Adolescente de 17 anos teve a testa tatuada com a frase 'Eu sou ladrão e vacilão'; suspeitos foram detidos

Hyndara Freitas, O Estado de S.Paulo

11 de junho de 2017 | 11h13

No último sábado, 10, o adolescente de 17 anos que foi torturado por um tatuador e outro homem em São Bernardo do Campo (SP) foi encontrado por amigos. A imagem de sua testa, tatuada com a frase “Eu sou ladrão e vacilão” circulou nas redes sociais e causou revolta em muitas pessoas. Agora, um grupo criou uma campanha numa plataforma de financiamento coletivo para pagar a remoção da tatuagem do jovem.

A ‘vaquinha’ online tem o objetivo de arrecadar R$ 15 mil e, até a manhã deste domingo, 11, já haviam sido doados mais de R$ 12,7 mil. A campanha foi criada pelo coletivo Afroguerrilha e, na descrição, relata que o jovem vive numa “situação de pobreza muito grave”.

O responsável pela tatuagem, Maycon Wesley Carvalho dos Reis, e seu vizinho Ronildo Moreira de Araújo, que filmou a ação do tatuador, foram detidos no último sábado por tortura pela Polícia Civil de São Bernardo do Campo. A filmagem feita pelo suspeito mostra que a tatuagem foi feita após o adolescente ter, supostamente, roubado uma bicicleta. 
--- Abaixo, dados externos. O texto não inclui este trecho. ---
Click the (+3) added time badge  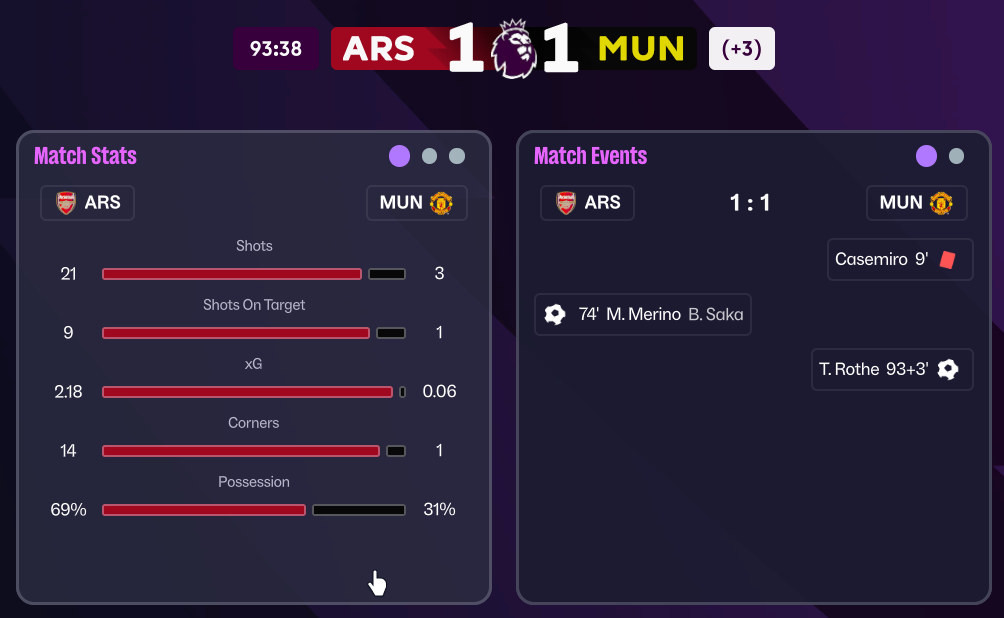741,48

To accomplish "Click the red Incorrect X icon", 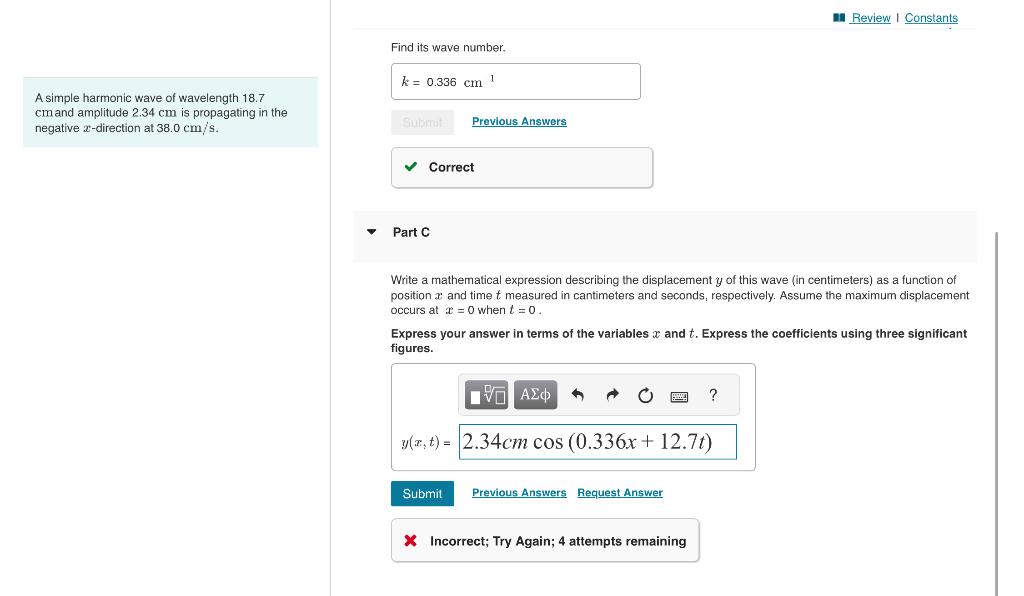I will point(409,540).
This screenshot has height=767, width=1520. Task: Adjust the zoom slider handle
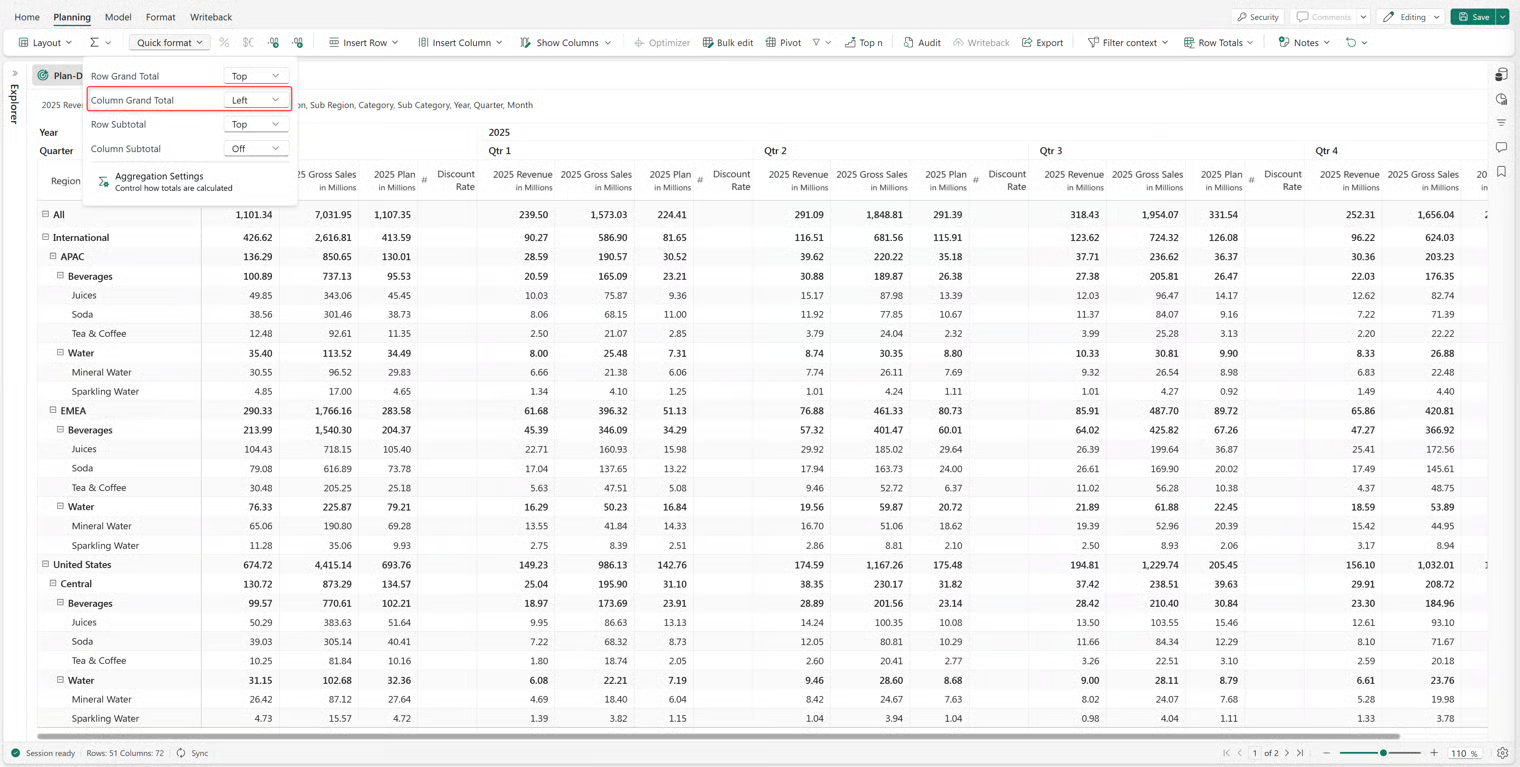coord(1383,753)
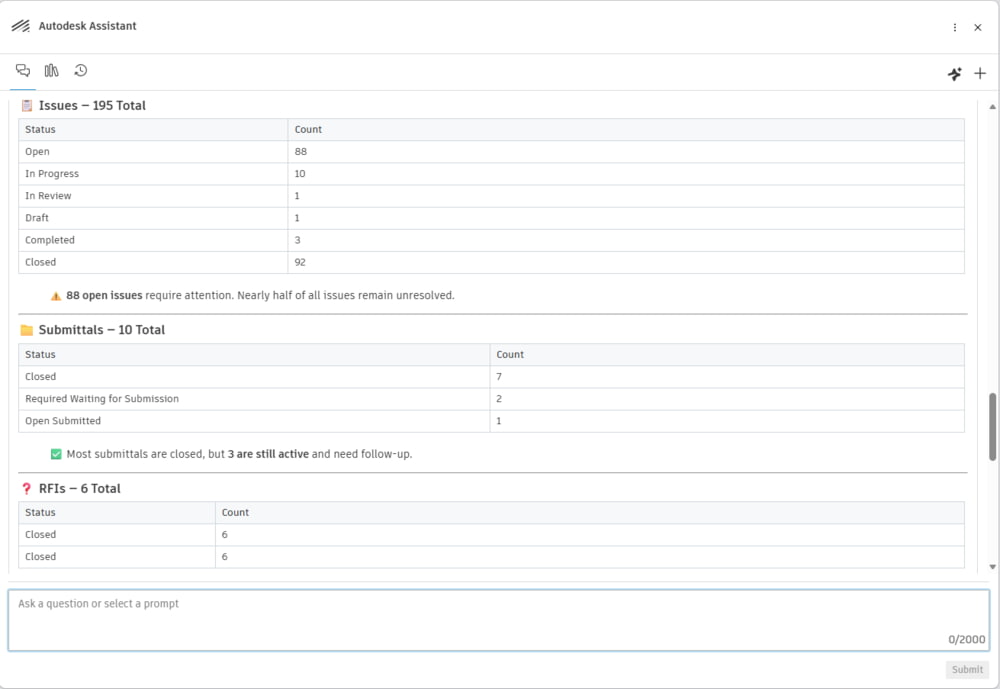Select the Open issues row with 88
This screenshot has width=1000, height=689.
[x=491, y=152]

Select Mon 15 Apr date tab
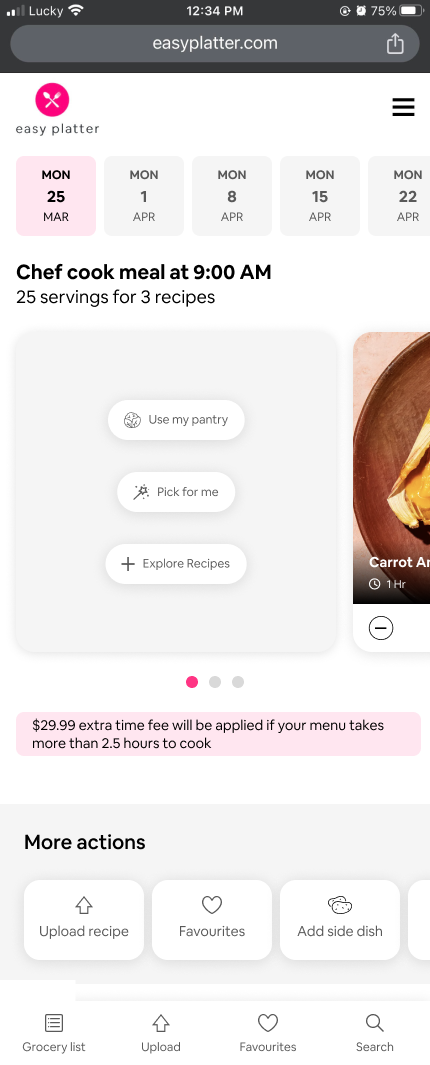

Nos vídeos, Maycon Wesley obriga o menino a 'pedir' uma tatuagem com a palavra 'ladrão' e faz o menino falar que tentou roubar uma bicicleta 'de um homem que trabalha no farol'. Aos risos, o tatuador e o vizinho ainda perguntam se o menino gostou da tatuagem. O jovem estava desaparecido e, quando o caso viralizou nas redes sociais, a família o reconheceu e levou as gravações até à Polícia.